The company’s “U-pons” generated an average redemption rate of over 20 percent for national packaged goods brands with Dick’s Supermarkets, claims Egan. The retailer has been offering the totally electronic version of the coupons since mid-February to its 50,000 Savings Club members in Wisconsin and Northwest Illinois. The loyalty card participants are able to select items that interest them on the Planet U site and then redeem with their Savings Club card next time they shop.

According to Planet U, the most popular categories with Dick’s shoppers have been baby products with 36 percent redemption rates; cheese and peanut butter, 30 percent each; bread, 24 percent; prepared frozen foods, 22 percent; and cookies, 20 percent. “It shows what can happen when consumers are actively involved in choosing the offers,” says Egan.

According to the Boston-based Yankee Group’s Interactive Consumer Survey released earlier this year, 60 percent of respondents from online households said they would use coupons offering discounts on products and services.

Prepare for takeoff Online coupons got off to a slow start because they presented new and unique security challenges, including easy duplication, electronic alteration, and hacker creativity. Paperless coupons and new technologies are apparently easing manufacturer concerns. Indeed, marketers’ experiments with online promotions, including coupons and price promotions, have met or exceeded expectations and budgets are set to expand rapidly as a result, according to an “Online Retail Strategies Report” released in July by Forrester Research, Inc. of Cambridge, MA.

Since the national launch of ValuPage coupons in February, more than 114 product categories from 40 different national manufacturers are participating on the site. The service from Catalina Marketing’s SuperMarkets Online is essentially the Web’s answer to Sunday newspaper coupons. More than 7,000 supermarkets nationwide that are a part of Catalina’s Network currently accept the ValuPage coupons. Security is achieved since consumers receive “Web Bucks” good on their next store visit after scanning and verifying the home-printed ValuPage and qualifying purchases.

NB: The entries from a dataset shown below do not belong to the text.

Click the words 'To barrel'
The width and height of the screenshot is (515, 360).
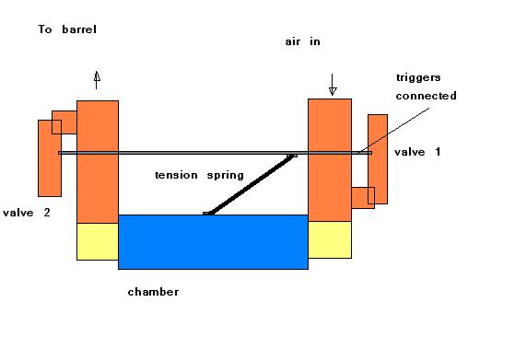[x=66, y=29]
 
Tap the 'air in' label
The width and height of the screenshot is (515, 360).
[x=303, y=42]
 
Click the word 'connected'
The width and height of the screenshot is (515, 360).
[x=426, y=96]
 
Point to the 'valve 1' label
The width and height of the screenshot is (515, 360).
[x=417, y=151]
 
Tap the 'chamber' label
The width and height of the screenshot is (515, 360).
[x=153, y=292]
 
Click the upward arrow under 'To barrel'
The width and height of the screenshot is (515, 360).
[x=97, y=79]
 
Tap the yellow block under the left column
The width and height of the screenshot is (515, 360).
[x=97, y=241]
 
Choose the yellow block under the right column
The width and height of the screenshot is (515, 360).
[x=329, y=239]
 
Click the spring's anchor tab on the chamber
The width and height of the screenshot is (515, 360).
[x=209, y=214]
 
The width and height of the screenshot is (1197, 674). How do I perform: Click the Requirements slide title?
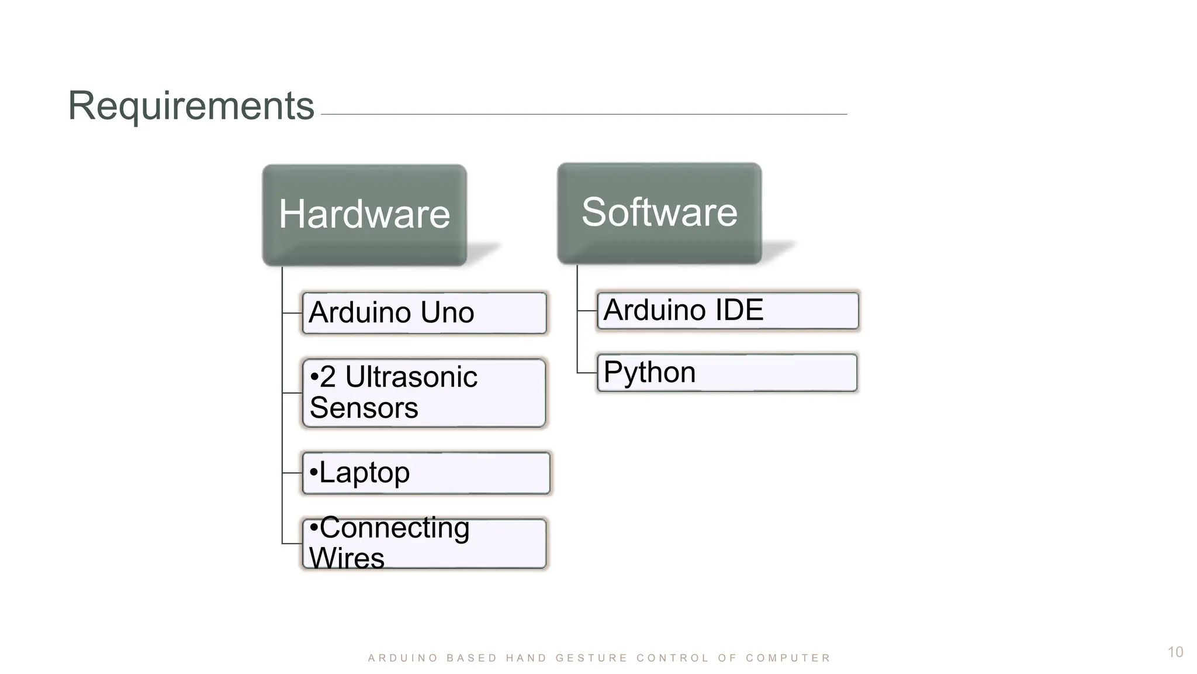(191, 106)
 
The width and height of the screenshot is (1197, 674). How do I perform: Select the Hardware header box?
(364, 215)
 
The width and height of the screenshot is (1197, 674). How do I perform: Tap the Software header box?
(659, 213)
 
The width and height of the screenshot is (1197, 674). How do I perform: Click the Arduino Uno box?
(424, 313)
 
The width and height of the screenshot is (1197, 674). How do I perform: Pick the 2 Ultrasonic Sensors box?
(424, 393)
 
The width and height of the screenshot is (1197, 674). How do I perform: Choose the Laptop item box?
(426, 473)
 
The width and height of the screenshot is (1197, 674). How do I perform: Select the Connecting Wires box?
(424, 543)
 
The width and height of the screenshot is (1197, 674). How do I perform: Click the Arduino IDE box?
(728, 311)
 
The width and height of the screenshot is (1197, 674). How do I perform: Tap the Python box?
(727, 373)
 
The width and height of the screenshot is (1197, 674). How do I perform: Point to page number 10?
(1175, 652)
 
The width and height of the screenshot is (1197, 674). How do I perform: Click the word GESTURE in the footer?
(591, 658)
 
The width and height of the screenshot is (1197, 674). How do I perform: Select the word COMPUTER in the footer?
(788, 658)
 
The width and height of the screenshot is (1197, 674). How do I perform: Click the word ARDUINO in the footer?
(403, 658)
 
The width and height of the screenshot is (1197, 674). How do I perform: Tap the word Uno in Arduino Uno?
(447, 313)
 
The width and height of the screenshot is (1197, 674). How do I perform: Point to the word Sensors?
(364, 408)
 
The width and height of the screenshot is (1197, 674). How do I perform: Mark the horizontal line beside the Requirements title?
(584, 114)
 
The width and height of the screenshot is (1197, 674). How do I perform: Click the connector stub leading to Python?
(587, 373)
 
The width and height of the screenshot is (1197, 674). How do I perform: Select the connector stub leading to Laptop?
(292, 473)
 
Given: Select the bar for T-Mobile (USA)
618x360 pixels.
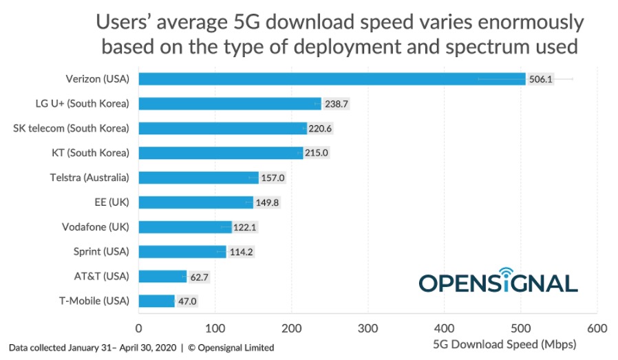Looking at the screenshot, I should pos(157,301).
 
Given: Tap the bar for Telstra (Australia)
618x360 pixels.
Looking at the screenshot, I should pos(198,178).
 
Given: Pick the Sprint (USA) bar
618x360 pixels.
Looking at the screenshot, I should pos(182,251).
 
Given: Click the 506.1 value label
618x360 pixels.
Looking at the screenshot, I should pos(540,79).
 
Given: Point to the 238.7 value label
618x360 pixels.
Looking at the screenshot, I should pos(337,104).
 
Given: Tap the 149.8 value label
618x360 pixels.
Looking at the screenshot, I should pos(268,202).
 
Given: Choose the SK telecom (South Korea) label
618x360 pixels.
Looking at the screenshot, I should pos(71,128).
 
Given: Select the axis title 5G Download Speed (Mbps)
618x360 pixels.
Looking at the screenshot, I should pos(504,344).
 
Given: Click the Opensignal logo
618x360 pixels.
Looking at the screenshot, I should pos(498,279).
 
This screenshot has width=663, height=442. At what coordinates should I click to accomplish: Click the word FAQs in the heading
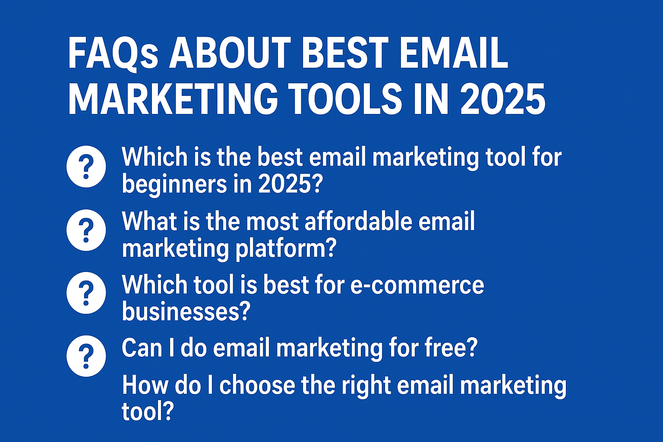(x=113, y=54)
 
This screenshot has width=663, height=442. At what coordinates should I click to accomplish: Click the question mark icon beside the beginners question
(x=86, y=167)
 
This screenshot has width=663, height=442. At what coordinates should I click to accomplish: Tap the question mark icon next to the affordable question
(x=86, y=230)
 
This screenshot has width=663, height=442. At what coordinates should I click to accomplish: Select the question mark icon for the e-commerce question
(x=86, y=293)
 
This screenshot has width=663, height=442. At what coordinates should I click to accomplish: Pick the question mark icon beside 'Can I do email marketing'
(x=86, y=356)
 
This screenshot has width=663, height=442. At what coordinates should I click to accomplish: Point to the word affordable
(x=353, y=221)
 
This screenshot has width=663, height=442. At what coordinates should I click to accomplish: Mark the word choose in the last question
(x=257, y=385)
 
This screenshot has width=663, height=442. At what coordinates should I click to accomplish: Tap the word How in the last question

Even this two-step process is generating redemption rates of 20 percent to 30 percent, claims a company spokesperson.

Both online and offline, Forrester analysts posit that a consumer’s response to promotions depends on the combination of each offer’s relevancy, timeliness, and value divided by the effort to participate.

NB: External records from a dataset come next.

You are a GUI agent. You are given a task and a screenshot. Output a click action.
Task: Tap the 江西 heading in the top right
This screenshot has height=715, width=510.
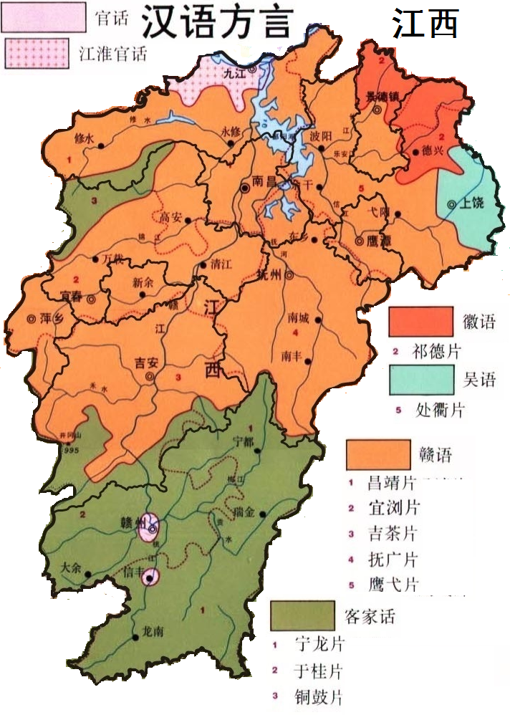(424, 25)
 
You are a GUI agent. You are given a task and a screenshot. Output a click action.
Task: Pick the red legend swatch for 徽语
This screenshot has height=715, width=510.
(420, 321)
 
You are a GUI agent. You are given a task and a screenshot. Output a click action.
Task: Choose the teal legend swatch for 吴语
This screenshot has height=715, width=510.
(422, 380)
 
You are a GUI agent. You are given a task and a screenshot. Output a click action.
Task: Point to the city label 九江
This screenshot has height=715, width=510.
(234, 72)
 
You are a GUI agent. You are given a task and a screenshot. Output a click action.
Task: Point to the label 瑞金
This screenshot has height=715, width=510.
(245, 514)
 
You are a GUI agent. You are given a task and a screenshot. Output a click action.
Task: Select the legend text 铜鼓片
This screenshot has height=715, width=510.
(319, 696)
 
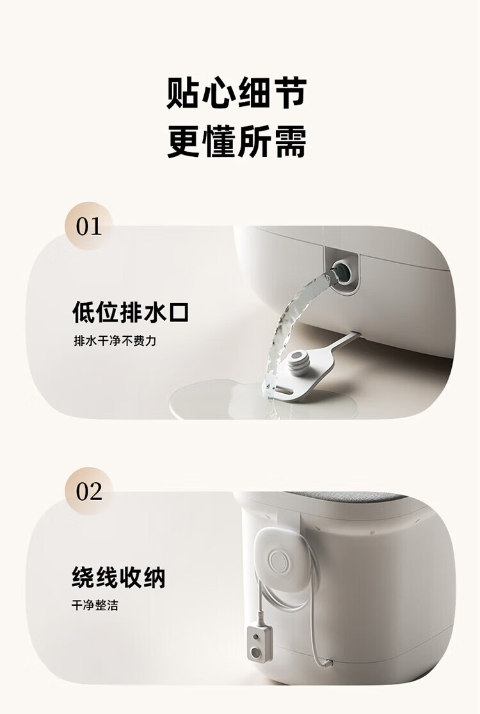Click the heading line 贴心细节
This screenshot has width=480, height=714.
click(237, 93)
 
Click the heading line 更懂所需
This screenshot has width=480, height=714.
click(237, 142)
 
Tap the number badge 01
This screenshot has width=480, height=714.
click(89, 226)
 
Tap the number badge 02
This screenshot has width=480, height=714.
click(89, 491)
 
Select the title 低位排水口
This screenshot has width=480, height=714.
click(131, 312)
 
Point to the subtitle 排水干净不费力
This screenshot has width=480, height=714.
click(115, 341)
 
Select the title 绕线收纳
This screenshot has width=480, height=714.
click(119, 578)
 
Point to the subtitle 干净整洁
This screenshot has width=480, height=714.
click(95, 605)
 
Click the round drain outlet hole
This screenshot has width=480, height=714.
click(342, 272)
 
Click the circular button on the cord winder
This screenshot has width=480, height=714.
click(278, 560)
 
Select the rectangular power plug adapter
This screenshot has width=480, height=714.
click(259, 642)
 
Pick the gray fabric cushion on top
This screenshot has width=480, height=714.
click(346, 496)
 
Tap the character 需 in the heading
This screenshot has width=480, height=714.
click(290, 142)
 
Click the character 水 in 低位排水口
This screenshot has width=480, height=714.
click(154, 312)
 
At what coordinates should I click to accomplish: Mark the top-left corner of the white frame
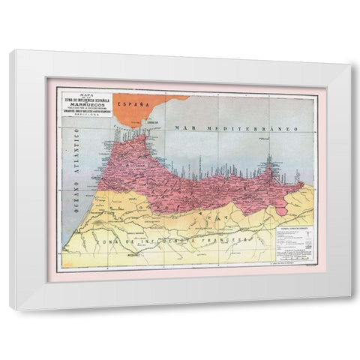click(x=10, y=51)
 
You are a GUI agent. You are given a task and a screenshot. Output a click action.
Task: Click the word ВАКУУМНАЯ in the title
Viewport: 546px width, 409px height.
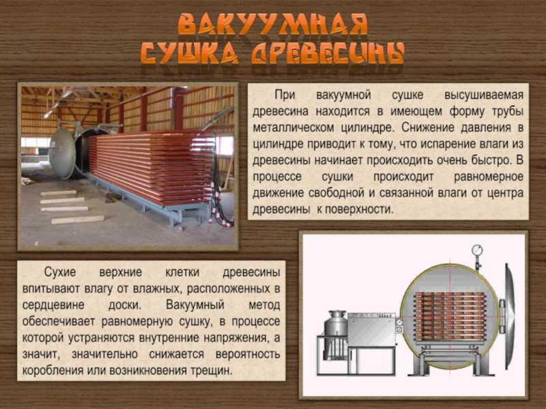[273, 25]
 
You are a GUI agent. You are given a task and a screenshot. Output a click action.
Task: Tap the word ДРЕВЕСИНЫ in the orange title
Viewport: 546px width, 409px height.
[328, 54]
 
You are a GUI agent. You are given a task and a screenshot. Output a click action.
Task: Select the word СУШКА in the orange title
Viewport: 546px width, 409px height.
[190, 54]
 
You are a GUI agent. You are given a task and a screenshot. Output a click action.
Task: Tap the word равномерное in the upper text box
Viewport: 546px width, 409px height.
[489, 177]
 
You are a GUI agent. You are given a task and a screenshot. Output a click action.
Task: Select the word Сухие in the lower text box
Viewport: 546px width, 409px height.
[59, 272]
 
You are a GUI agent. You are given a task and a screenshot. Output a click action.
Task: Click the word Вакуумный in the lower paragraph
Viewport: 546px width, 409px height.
[195, 305]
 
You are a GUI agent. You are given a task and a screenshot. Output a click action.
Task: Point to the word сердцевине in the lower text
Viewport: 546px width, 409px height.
[53, 305]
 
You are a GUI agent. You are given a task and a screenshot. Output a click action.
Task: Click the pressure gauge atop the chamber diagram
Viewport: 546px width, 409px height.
[477, 250]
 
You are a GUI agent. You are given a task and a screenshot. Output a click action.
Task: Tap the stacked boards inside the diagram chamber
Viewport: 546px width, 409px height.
[450, 316]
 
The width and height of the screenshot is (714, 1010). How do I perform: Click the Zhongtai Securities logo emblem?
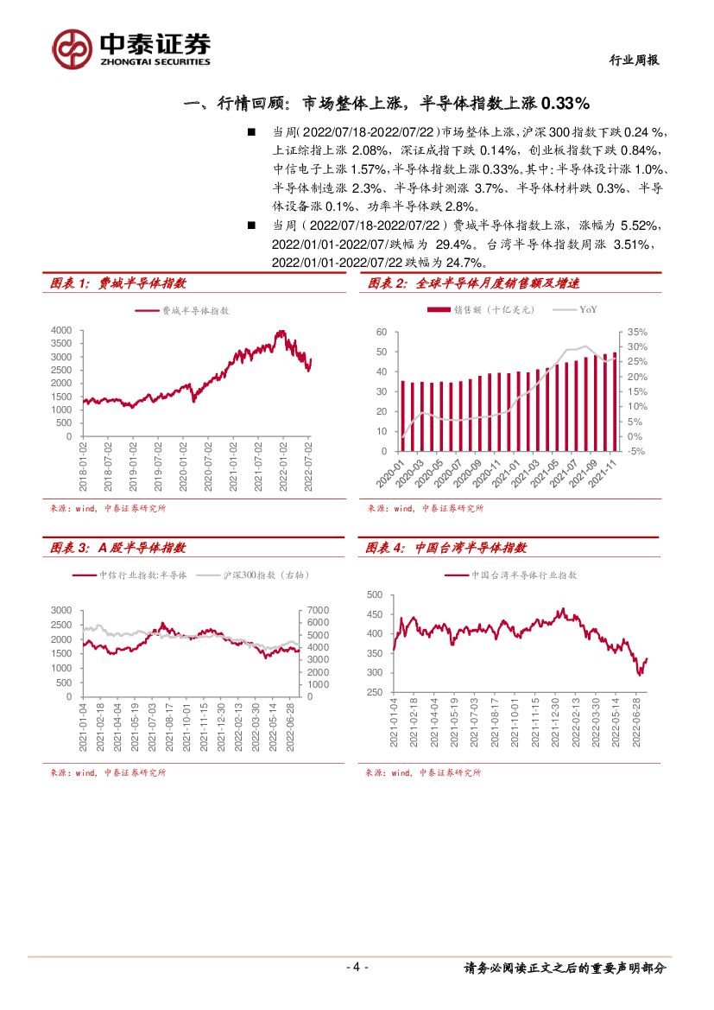click(x=72, y=48)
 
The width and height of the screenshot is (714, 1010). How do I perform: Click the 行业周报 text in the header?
click(x=635, y=60)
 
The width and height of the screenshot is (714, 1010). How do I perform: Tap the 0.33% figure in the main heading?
click(x=565, y=104)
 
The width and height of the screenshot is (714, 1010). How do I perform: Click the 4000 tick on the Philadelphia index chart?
click(x=61, y=330)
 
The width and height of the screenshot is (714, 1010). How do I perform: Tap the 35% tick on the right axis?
click(x=635, y=332)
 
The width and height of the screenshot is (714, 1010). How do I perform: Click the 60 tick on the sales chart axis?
click(x=381, y=332)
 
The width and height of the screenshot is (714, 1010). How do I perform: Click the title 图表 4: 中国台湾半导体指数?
click(x=446, y=548)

Says Moog of CoolSavings: “Serving convenient personalized offers down to the ZIP code based on consumers’ interests and lifestyles will translate into one-to-one marketing on a large scale.”

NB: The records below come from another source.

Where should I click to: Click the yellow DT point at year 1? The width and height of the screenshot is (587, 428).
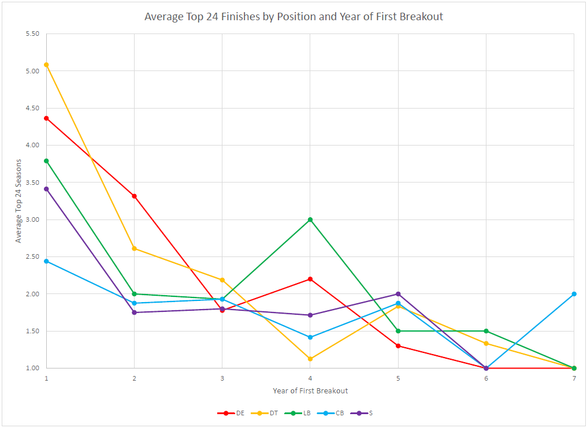(x=46, y=65)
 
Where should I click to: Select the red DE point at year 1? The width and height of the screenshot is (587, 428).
(x=46, y=118)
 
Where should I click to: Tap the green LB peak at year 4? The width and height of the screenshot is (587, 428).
(x=310, y=219)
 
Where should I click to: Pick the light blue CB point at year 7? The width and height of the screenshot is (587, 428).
(x=574, y=294)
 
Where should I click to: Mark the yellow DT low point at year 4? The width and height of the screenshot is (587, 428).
(x=310, y=359)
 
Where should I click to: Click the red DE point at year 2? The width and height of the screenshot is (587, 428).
(x=134, y=196)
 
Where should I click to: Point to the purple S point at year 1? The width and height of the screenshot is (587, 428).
(x=46, y=189)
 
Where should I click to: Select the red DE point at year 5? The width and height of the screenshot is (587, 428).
(x=398, y=346)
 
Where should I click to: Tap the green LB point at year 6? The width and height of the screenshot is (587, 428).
(x=486, y=331)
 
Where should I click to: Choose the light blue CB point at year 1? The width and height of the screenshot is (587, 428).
(x=46, y=261)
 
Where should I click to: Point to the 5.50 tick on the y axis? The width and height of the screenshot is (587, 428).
(x=32, y=34)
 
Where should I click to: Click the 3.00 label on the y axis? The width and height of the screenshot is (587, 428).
(x=32, y=219)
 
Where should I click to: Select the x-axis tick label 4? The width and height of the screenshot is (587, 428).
(x=310, y=378)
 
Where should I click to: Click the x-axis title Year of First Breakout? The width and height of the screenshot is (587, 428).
(x=310, y=391)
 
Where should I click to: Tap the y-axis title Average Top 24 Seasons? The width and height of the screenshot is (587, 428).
(x=18, y=201)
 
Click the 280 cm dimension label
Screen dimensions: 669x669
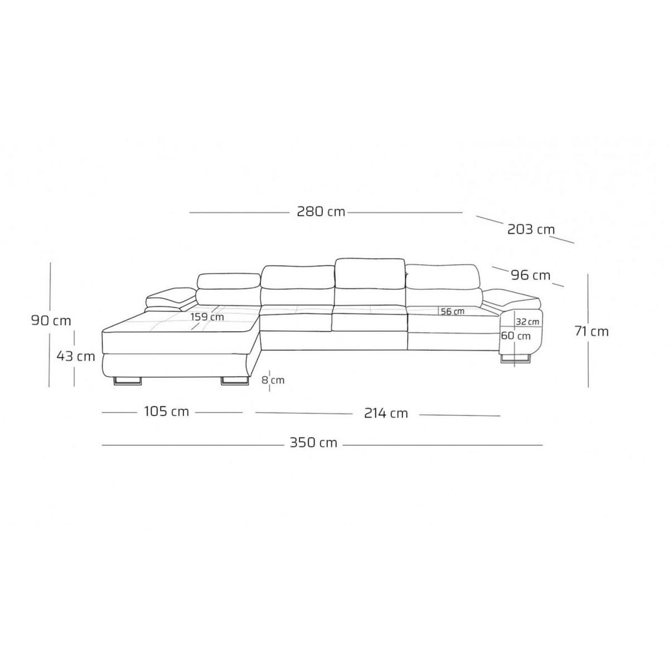click(321, 211)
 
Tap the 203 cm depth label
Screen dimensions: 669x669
click(531, 230)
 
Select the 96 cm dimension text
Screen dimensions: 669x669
click(531, 275)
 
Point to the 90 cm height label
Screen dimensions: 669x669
click(51, 320)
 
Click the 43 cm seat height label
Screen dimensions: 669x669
click(76, 356)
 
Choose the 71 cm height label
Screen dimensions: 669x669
click(592, 332)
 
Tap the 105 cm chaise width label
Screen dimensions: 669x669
click(166, 412)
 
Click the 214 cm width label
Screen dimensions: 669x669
click(386, 413)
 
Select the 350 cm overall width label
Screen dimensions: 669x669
click(313, 443)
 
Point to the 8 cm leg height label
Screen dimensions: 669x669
click(273, 380)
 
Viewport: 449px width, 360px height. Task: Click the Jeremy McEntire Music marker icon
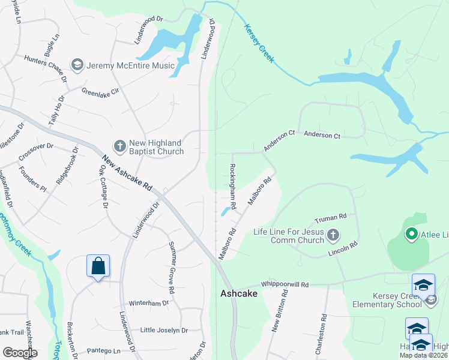(x=77, y=64)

Meanwhile, seven out of 10 of the top ad banners clicked by consumers for the week ending June 6 included promotional offers, according to BannerTrack, NetRatings’ syndicated ad research service. The measurements are based on the Web activity of a sample panel of some 2,000 Internet users 18 and older who access the Web from home.

By the end of 1998, the number of total U.S. households shopping online will double to 10 percent, according to Forrester. What an interesting year 1998 has been for promotion marketing on the Net already, and what an even more exciting year it may turn out to be.